In the context of open-source projects, the term governance refers to how the project is governed or lead. Some projects are authoritarian in governance, in other words they are dictatorships, with a single leader in charge. A notable example of such a project is the Slackware Linux Project. Others are donation-sponsored democracies, wherein the volunteer developers of the project usually have the power to make decisions via consensus. Likewise others are company-sponsored semi-democracies, wherein a company sponsors the project and has some say over decisions, but the majority of the authority to make decisions about the project resides with the community of volunteer developers (or so it should, whether it does in practise is something I will likely not know until I work in one).


  • Acronyms covered in the previous sections are not repeated in this list.

  • Hyperlinks are to sources that explain, in greater detail, the term.
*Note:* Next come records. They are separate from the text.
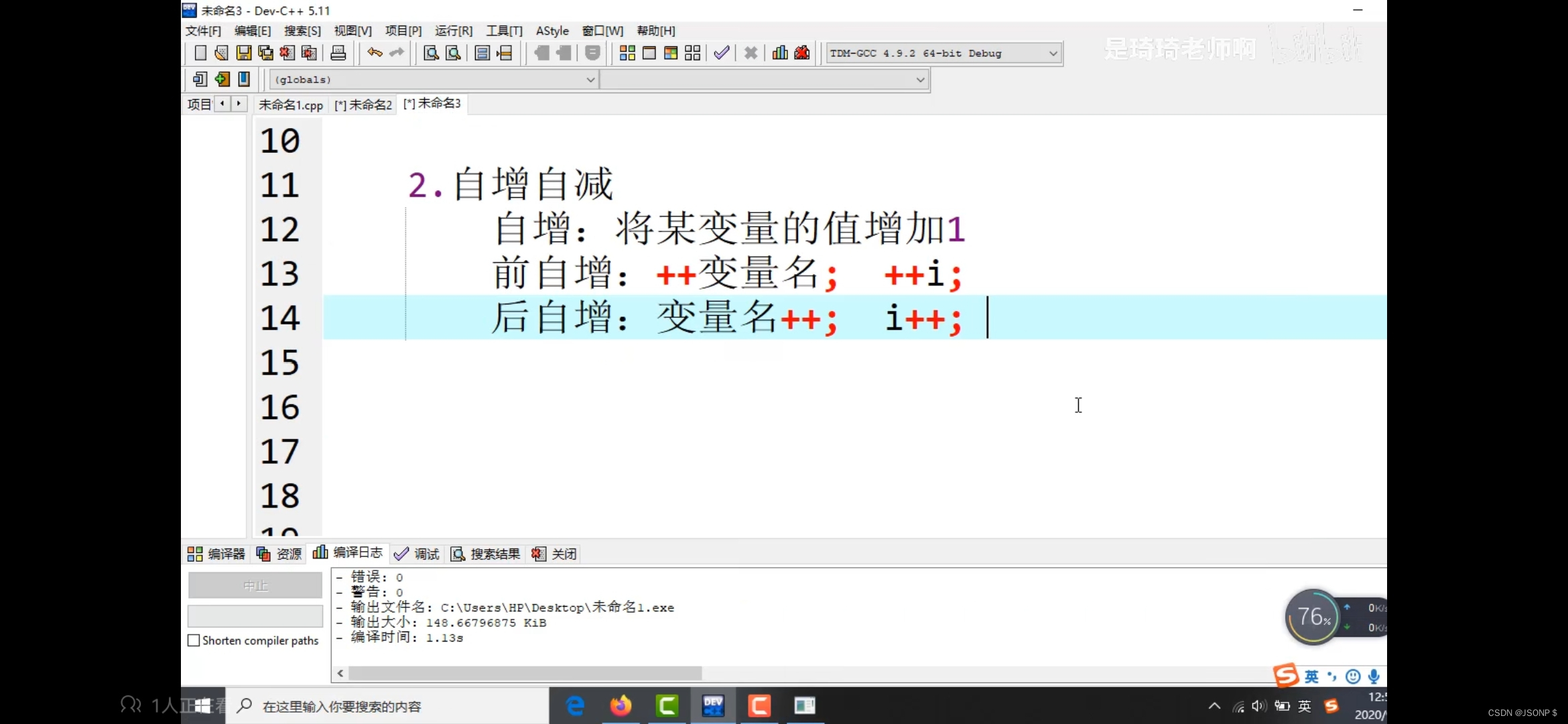Image resolution: width=1568 pixels, height=724 pixels.
Task: Click the 关闭 panel button
Action: pyautogui.click(x=554, y=554)
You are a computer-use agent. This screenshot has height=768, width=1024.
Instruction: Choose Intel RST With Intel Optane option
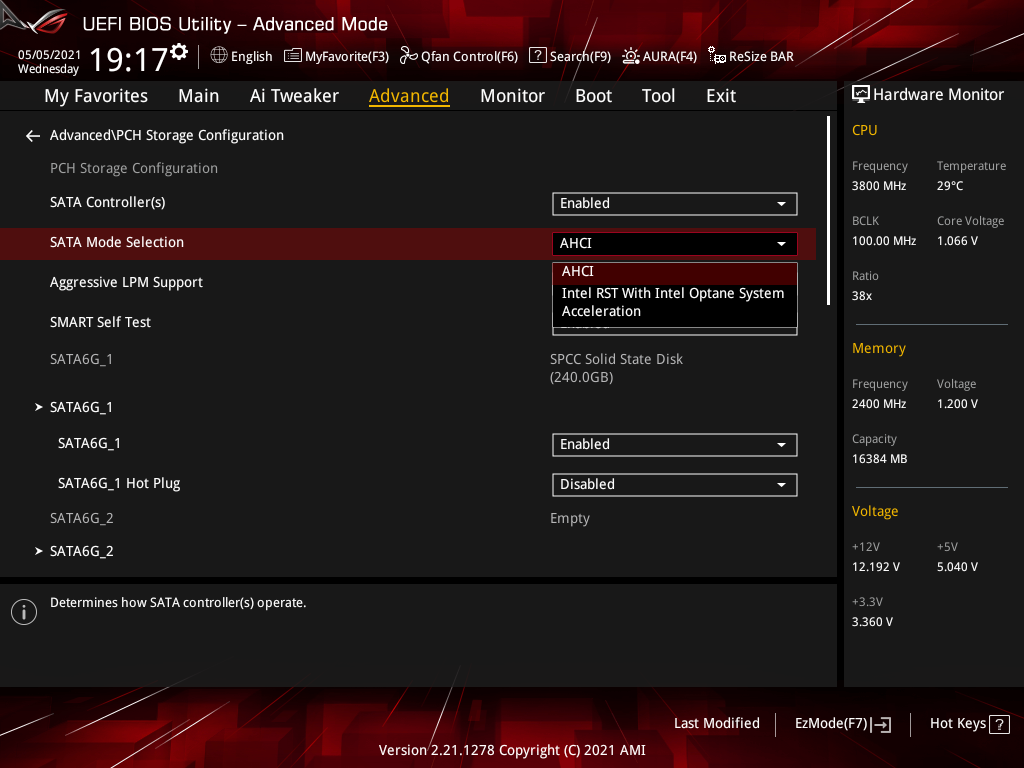pyautogui.click(x=674, y=302)
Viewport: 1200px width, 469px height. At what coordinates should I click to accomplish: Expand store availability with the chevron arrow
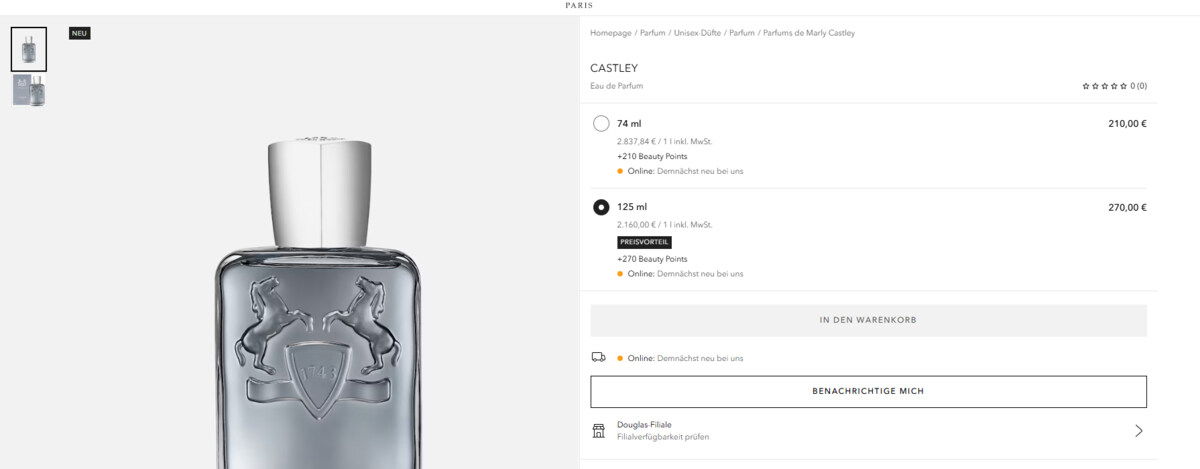coord(1138,431)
  • ABS: Arch Build System, a system whereby all the PKGBUILDs, patch files and assorted other files used to build packages in the pacman repositories are stored in subdirectories of /var/abs. It is essentially Arch’s equivalent to the Portage Tree.
  • AUR: Arch User Repository, a repository of Arch user-supplied PKGBUILDs, patch files and assorted other files that, while they are not used to build any packages in the pacman repositories, can (provided they do not have any bugs preventing them from building successfully, that is) be used to build Arch packages locally (on their own Arch machine) by users.
  • Deb: the package format used by Debian’s dpkg package manager.
  • PC: Personal computer. Can be a desktop or laptop, does not matter if it once ran OS X or Windows, still to me it is a PC.
  • RPM: RPM Package Manager, originally Red Hat Package Manager. This is the name of both a package manager and the package format used by this package manager.


  1. Such as CentOS, Debian, Fedora, Mageia, openSUSE Leap, OS X, Ubuntu, Windows NT, etc. 

  2. Usually assigned a release number, e.g., Fedora 22, Fedora 23, Ubuntu 15.04, Ubuntu 15.10, etc. 

  3. Like its ISO, which one can place on a live CD or USB. 

  4. Which for some systems have an upgrade existing system option. I am using italics to highlight the fact that quite often different terminology will be used in the installer, if such an option even exists. 

  5. I know this can be done for Fedora, openSUSE and Ubuntu.